Please repeat exactly the lines from the one containing "Click the verified badge in the quoted tweet" to the end of the entries below, both included, and omit all pictures.

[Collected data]
--- --- ---

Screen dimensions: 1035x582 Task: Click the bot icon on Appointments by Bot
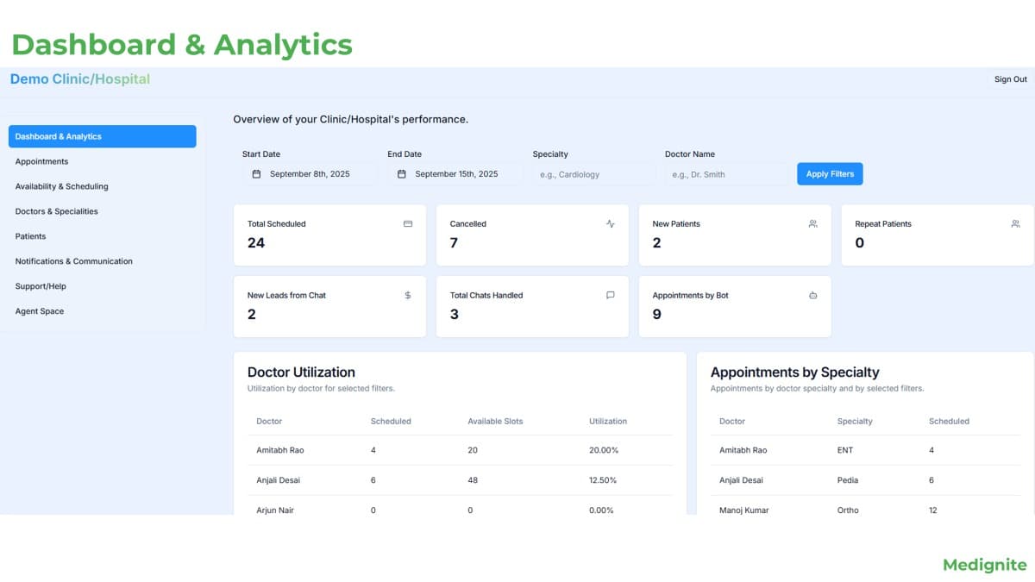812,295
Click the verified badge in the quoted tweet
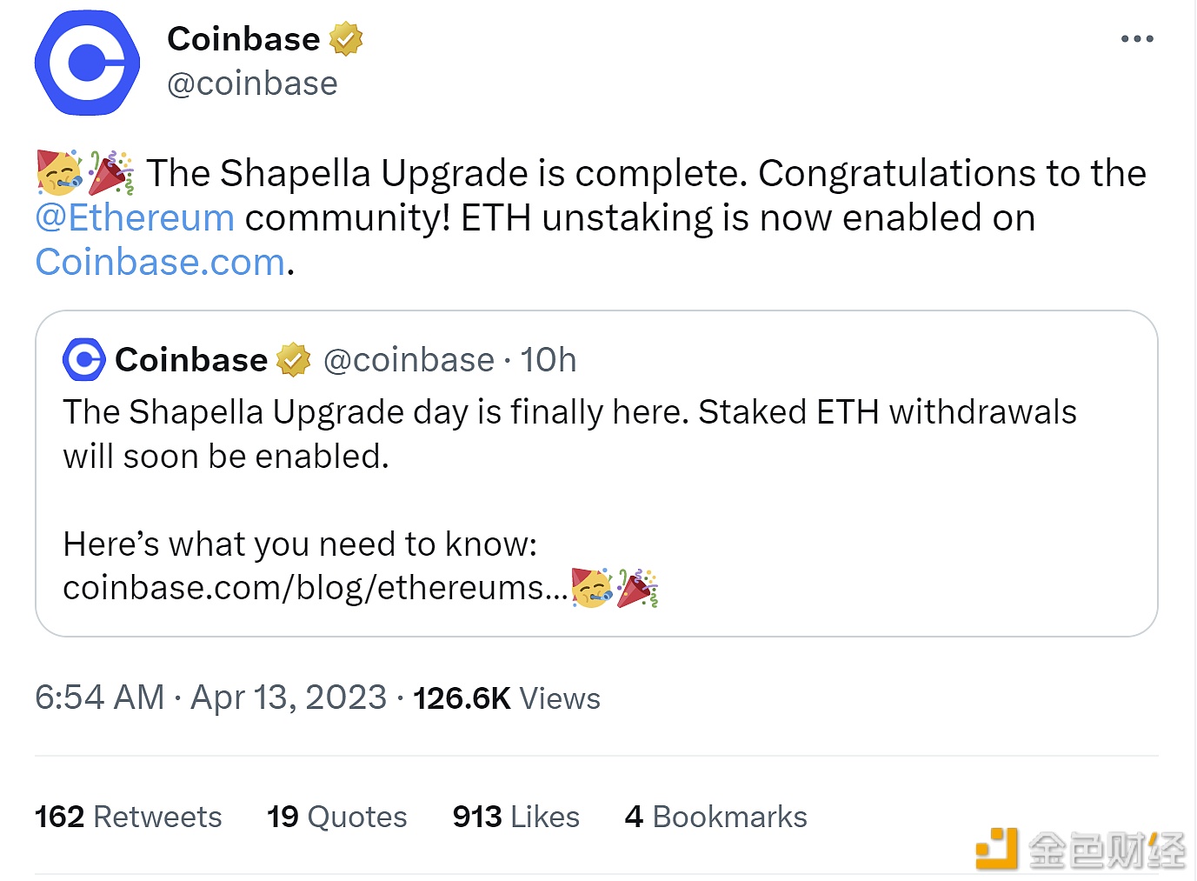1197x881 pixels. coord(294,360)
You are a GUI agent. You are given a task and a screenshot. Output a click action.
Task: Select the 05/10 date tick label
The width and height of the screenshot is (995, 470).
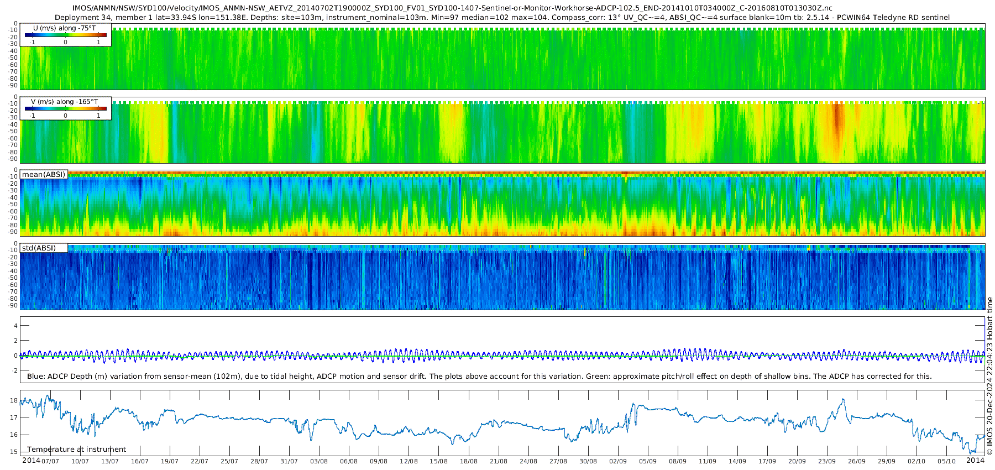946,461
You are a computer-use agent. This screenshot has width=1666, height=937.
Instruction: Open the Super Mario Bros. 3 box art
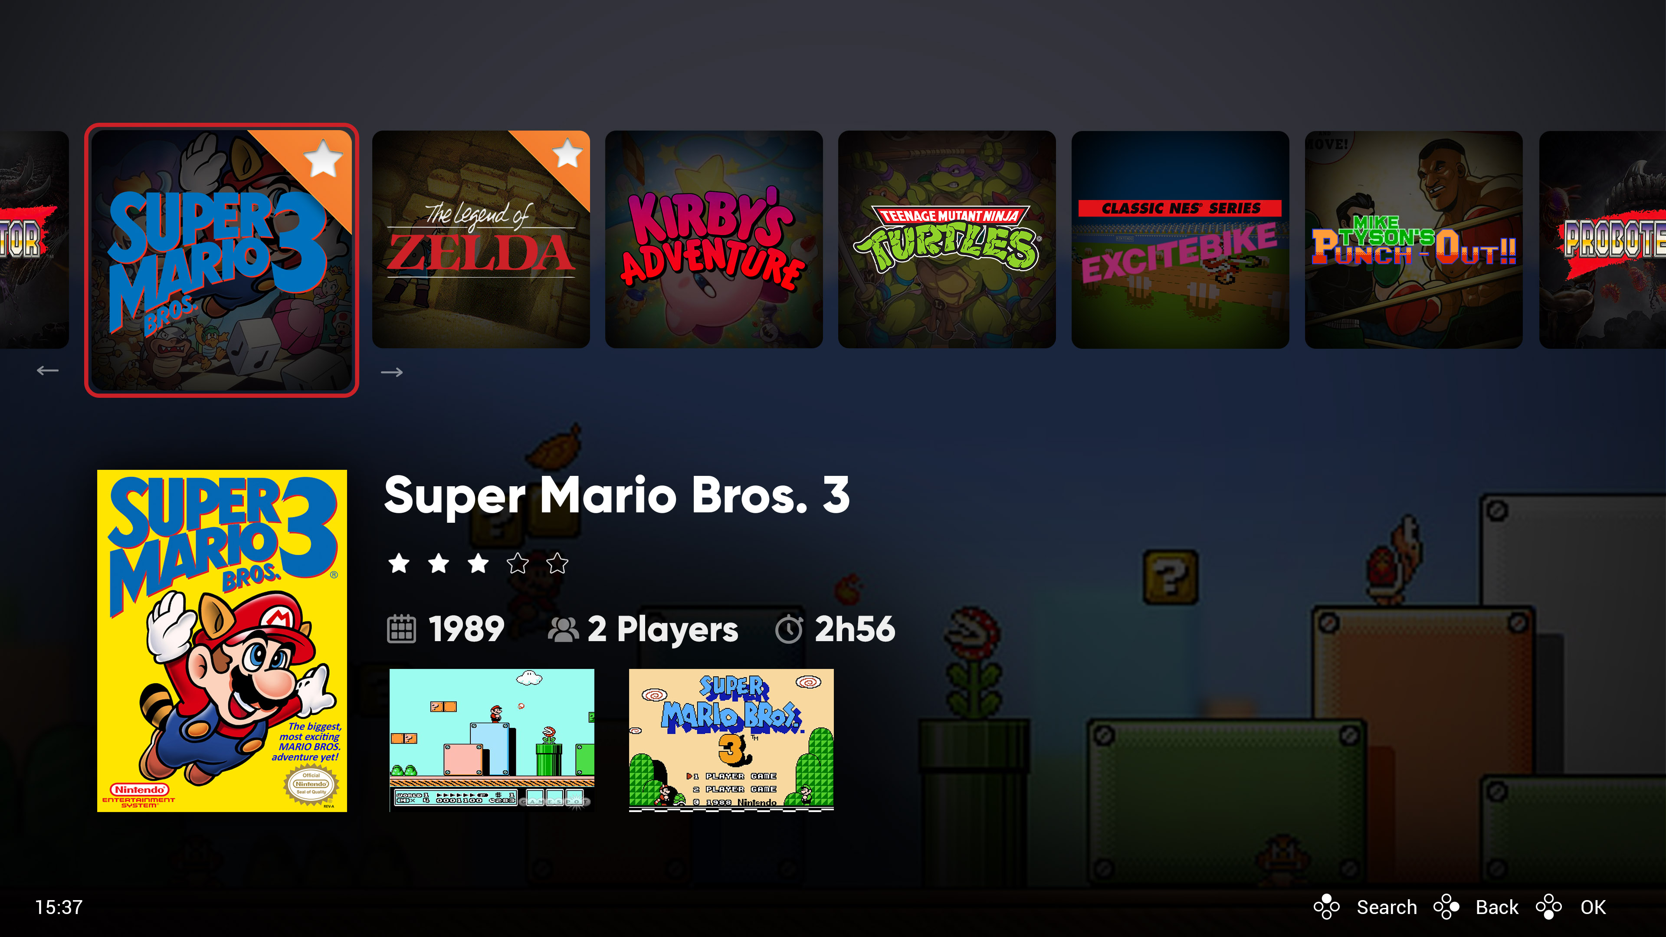click(222, 641)
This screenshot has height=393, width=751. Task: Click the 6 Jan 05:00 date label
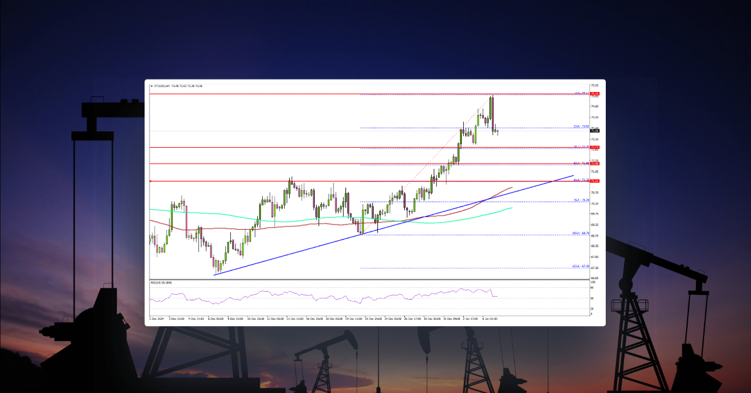(491, 319)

--- --- ---

> [Output for this exercise]
Click the verified badge in the quoted tweet
1197x881 pixels. coord(294,360)
You are a GUI agent. You are given a task and a screenshot. Output a click action.
Task: Select the 05/10 date tick label
The width and height of the screenshot is (995, 470).
946,461
You are a computer-use agent. This screenshot has width=1666, height=937.
Instruction: Open the Super Mario Bros. 3 box art
click(222, 641)
This screenshot has height=393, width=751. Task: Click the 6 Jan 05:00 date label
(491, 319)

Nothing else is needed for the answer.